1) See ATI site - if there is a linux driver for your card model, the answer is yes. There are non-proprietary drivers for ATI card that ought to work with any ATI card (driver "ati", or "radeon" for radeons), but they don't provide hardware accelaration. For that (if you like to play games, use 3d desktop effects, ...) you need the proprietary ATI driver, which you should install trough Fedora's package management - you can download the installer from ATI's site and use it, but it is a lot easier trough Fedora's own package management tools. If your card is supported, it says so at the ATI site, so see there.

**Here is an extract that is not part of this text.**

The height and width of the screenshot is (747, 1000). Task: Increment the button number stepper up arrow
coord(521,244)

2) Yes, Amarok does not depend on the distribution it is installed in, nor do it's libraries. You probably just need to install the mp3 codec/library (or libraries) yourself after the setup, because in some countries such libraries/codecs could get Fedora folks into trouble, so they have to leave the decicion of using them for the user. See which engine Amarok uses (probably either Xine or GStreamer) and then just use Fedora's package manager to install the relevant extra libraries or codec packages for that engine. There are howtos on the web if you are unsure on how it happens - but it's not difficult.
3) Not sure. It should at least be able to mount NTFS partitions read-only (kernel module ntfs), but if the read-write driver (ntfs-3g) isn't there by default, I think it can be installed after setup quite easily. It's again just a question of installing a new package.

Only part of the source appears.